His eyes are brown and lit at the corners like someone who laughs often.

His curls are wet and he pushes them back with a wrist that bears a rosary of wood beads strung tight.

He looks down at the tray of bourbon pecan bites I piped at two in the morning and lifts one between finger and thumb, pausing for permission like a gentleman hiding inside a scoundrel. “May I?” he asks.

“If you tell me the crust holds,” I say, trying not to notice the way his smile folds into itself when he’s pleased.

He bites, nods slowly, savoring, then points to the pan of candied orange peels and winks.

“Teach me that,” he says, and this time I have to look away because my cheeks are too warm.

He slides a thermos toward my hand. “Hot coffee. Too many of us here think good coffee is optional.”

“Those are the men you keep at arm’s length,” I say without thinking, and he laughs in a way that brings the whiskey barrels into the joke.

I take a sip.

It is good coffee—of course it is, I made it, laced with orange peel before the day had even begun.

The thermoses are scattered across the space now, passed from hand to hand, yet somehow this one has found its way back to me.

“Cruz,” he offers, holding out his hand like we have all the time in the world.

His palm is warm from the coffee he just handed me. “And you’re the woman keeping this whole place from falling apart before the cake is even cut.”

He watches me like I’m an anomaly. “It is nice to meet you, Marisa.”

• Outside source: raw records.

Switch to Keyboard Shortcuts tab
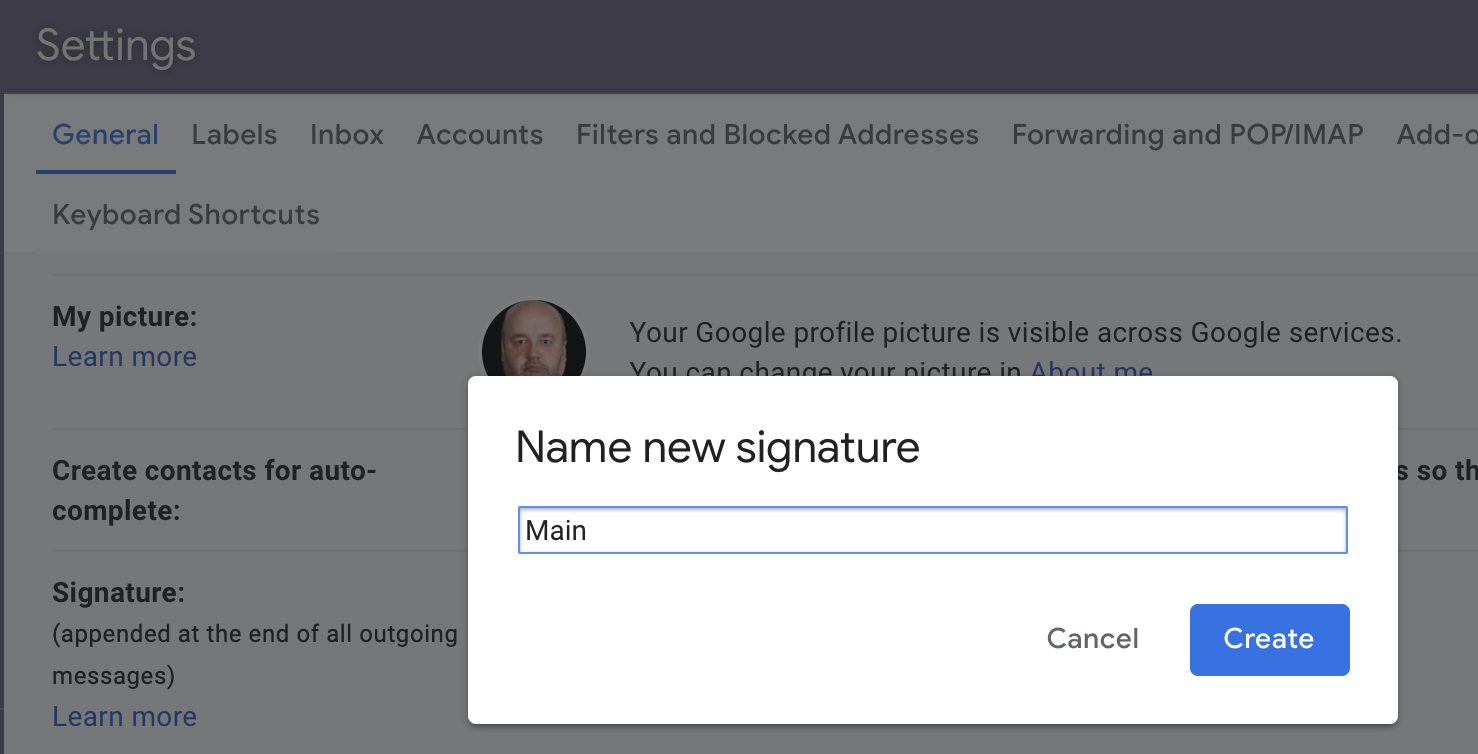Image resolution: width=1478 pixels, height=754 pixels. (186, 215)
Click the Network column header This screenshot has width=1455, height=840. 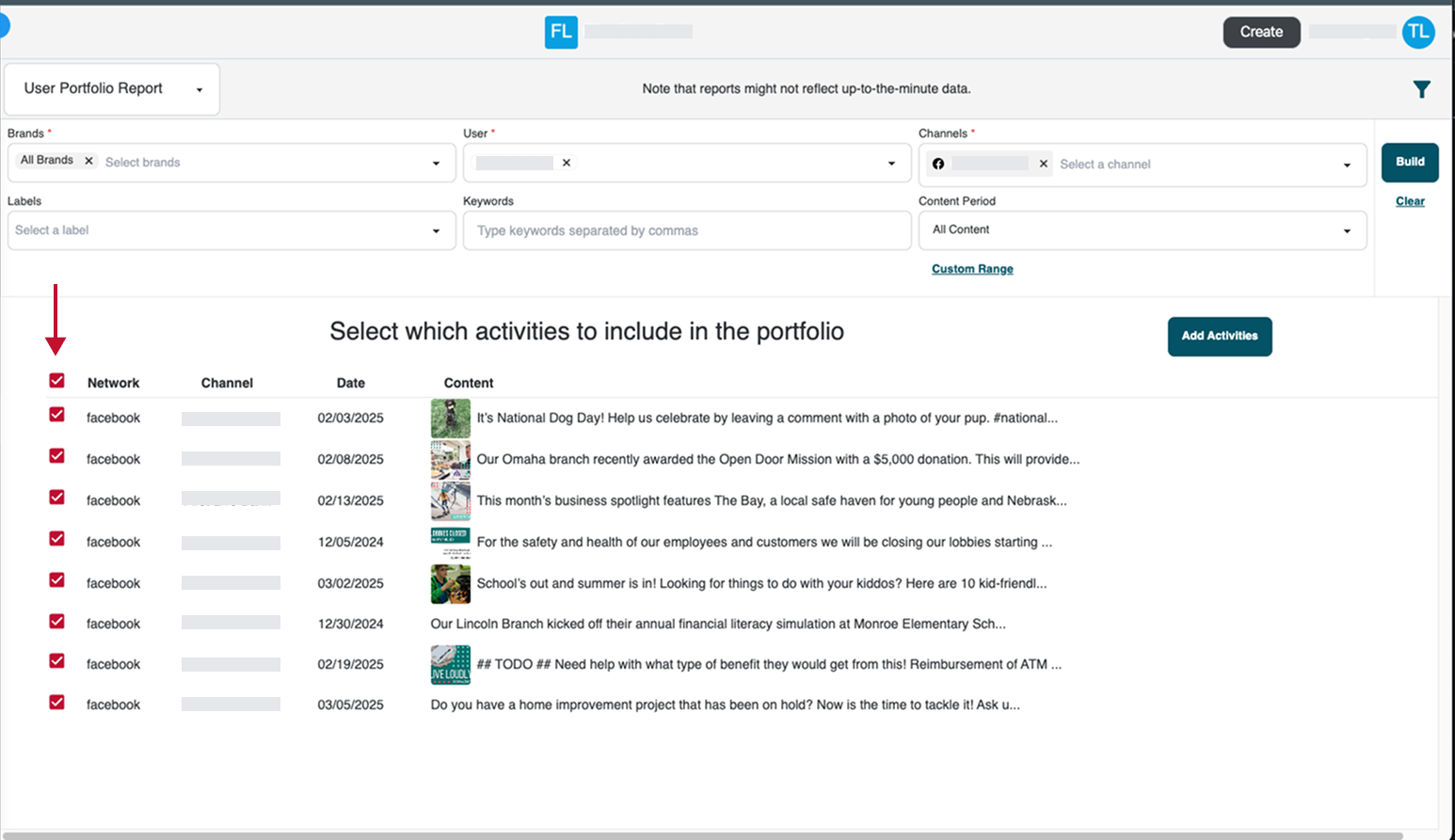(x=113, y=383)
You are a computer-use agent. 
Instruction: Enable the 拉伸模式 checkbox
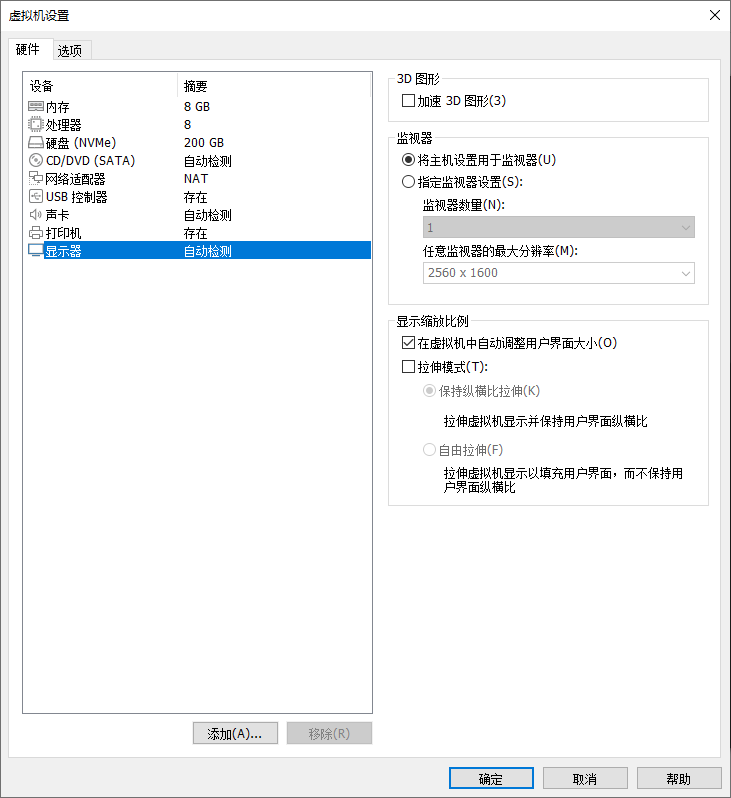[x=408, y=367]
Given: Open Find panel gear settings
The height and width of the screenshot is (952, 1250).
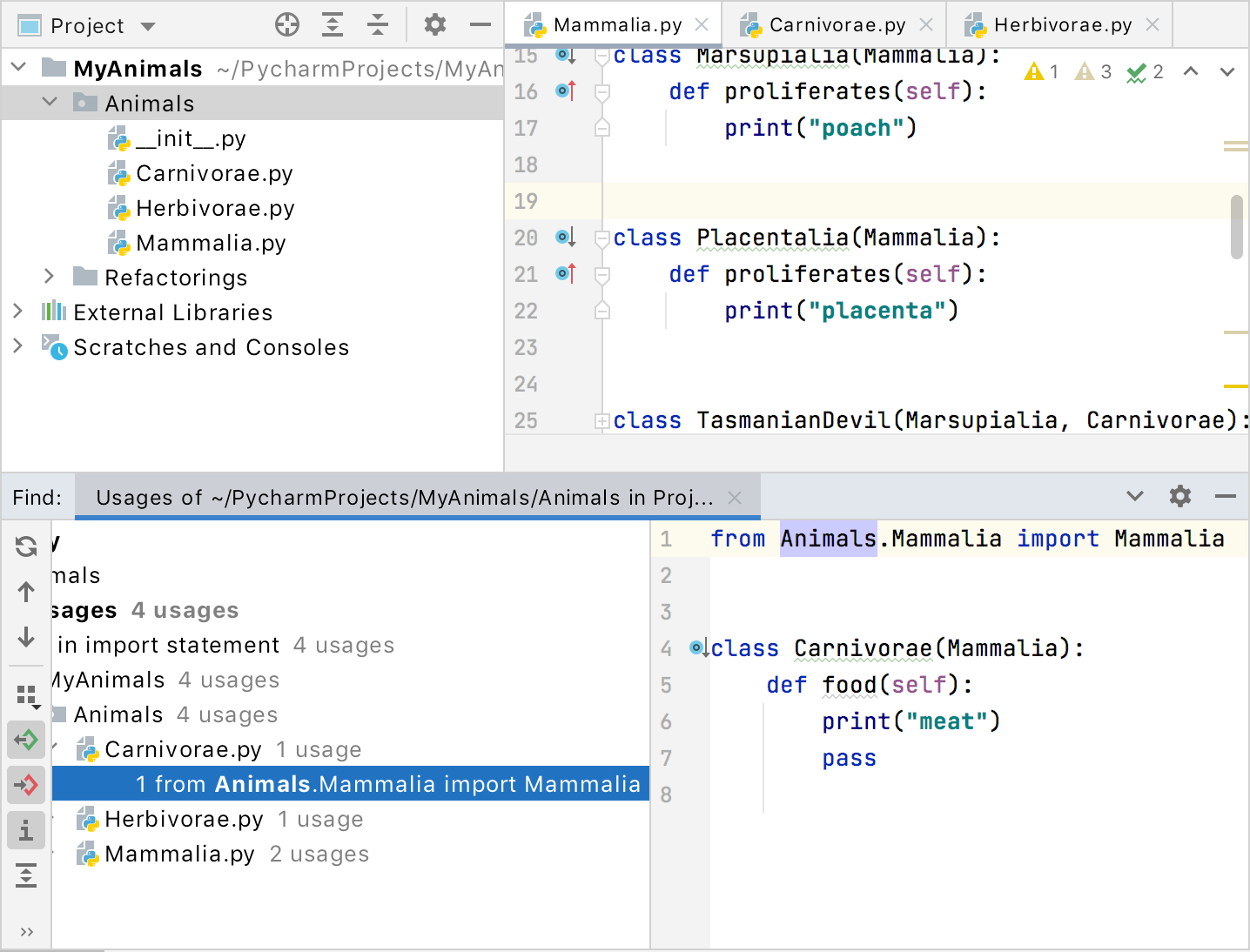Looking at the screenshot, I should (x=1179, y=497).
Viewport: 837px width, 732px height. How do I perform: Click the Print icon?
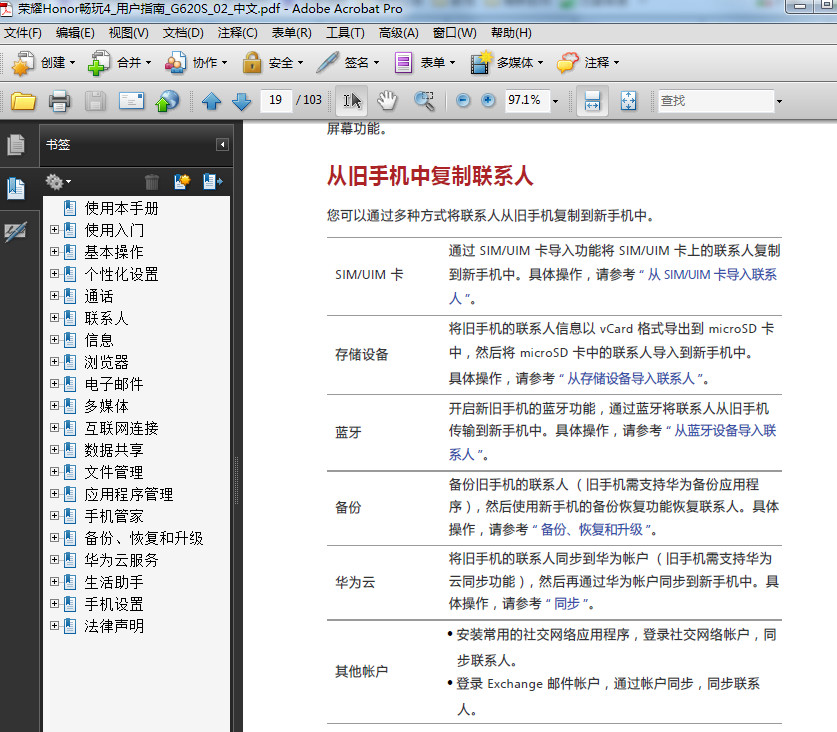tap(57, 100)
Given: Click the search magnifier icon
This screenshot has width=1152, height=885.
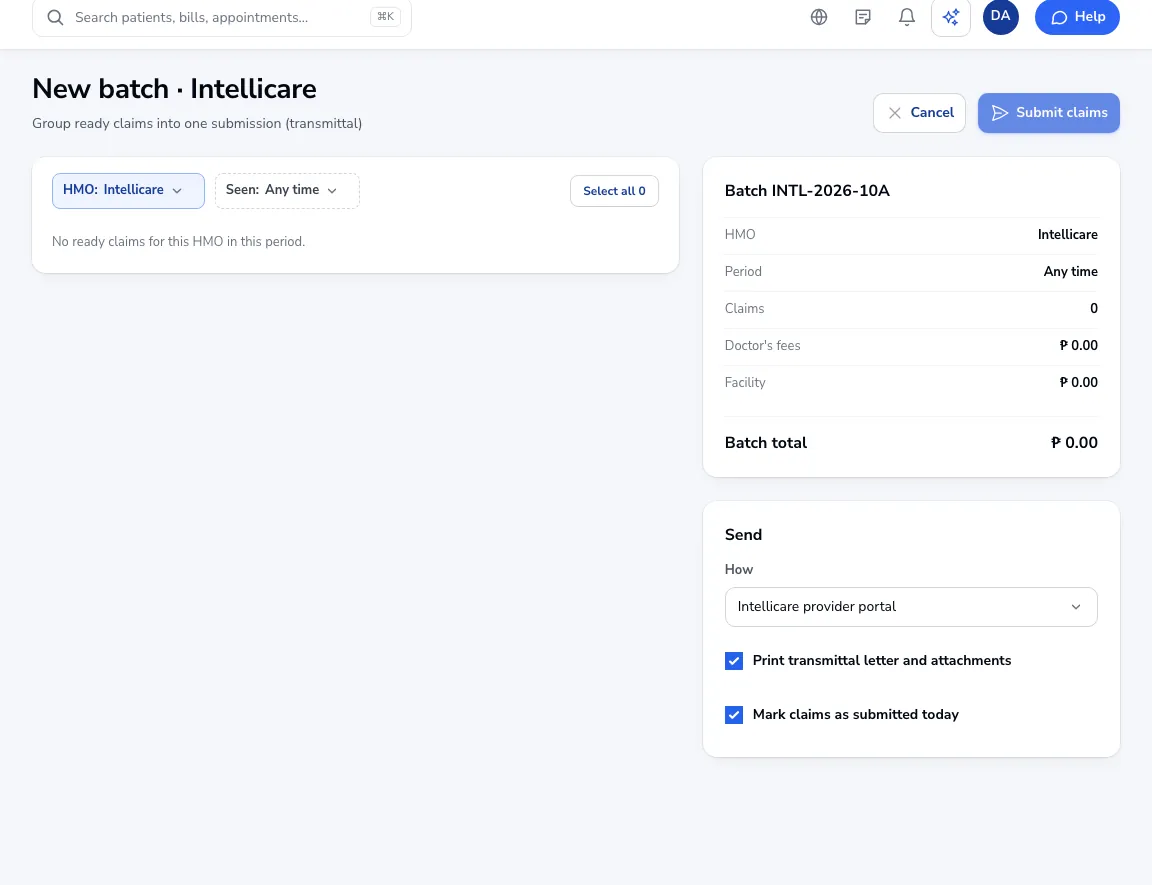Looking at the screenshot, I should click(x=55, y=17).
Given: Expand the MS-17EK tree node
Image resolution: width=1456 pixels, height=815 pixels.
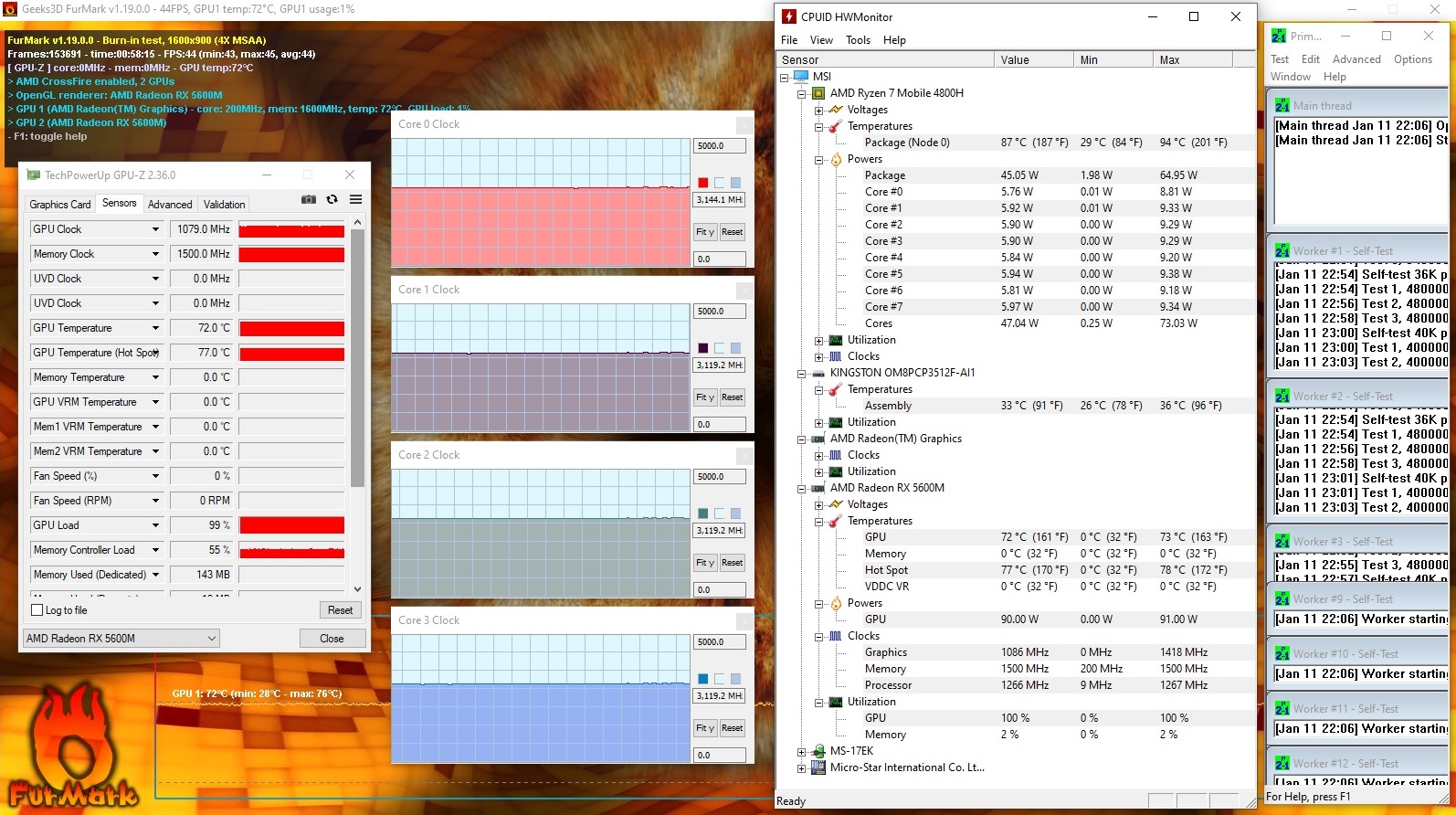Looking at the screenshot, I should pos(801,752).
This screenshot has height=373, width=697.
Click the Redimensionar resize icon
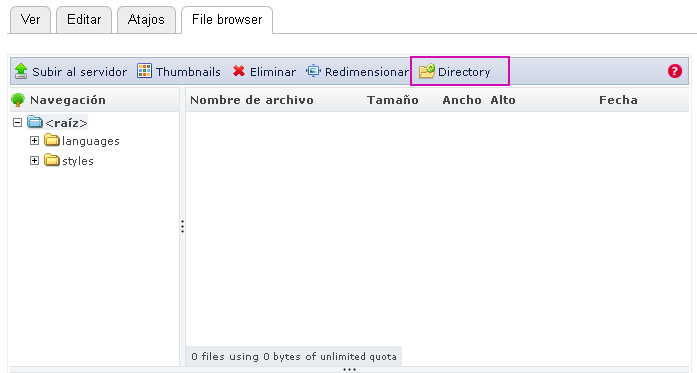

“You do not know my name,” I say, then realize I wrote it in black ink on the menu placard, the place where I called my bourbon pecan bites Salvation because naming things gives them soul.

“I pay attention,” he says. “It is a habit. Sometimes it saves lives.”

We’re quiet together for a beat, and the tent glows around us.

Outside, a man swears at a tarp as if it can hear him.

A girl with a halo of baby’s breath in her hair asks a biker if the chickens bite.

He says only if you disrespect them.

The rain relents for a second, the way a man in confession will stop talking right before he admits the heart of it, and in that pause I feel the room shift.

Music reaches farther.

Laughter leans in.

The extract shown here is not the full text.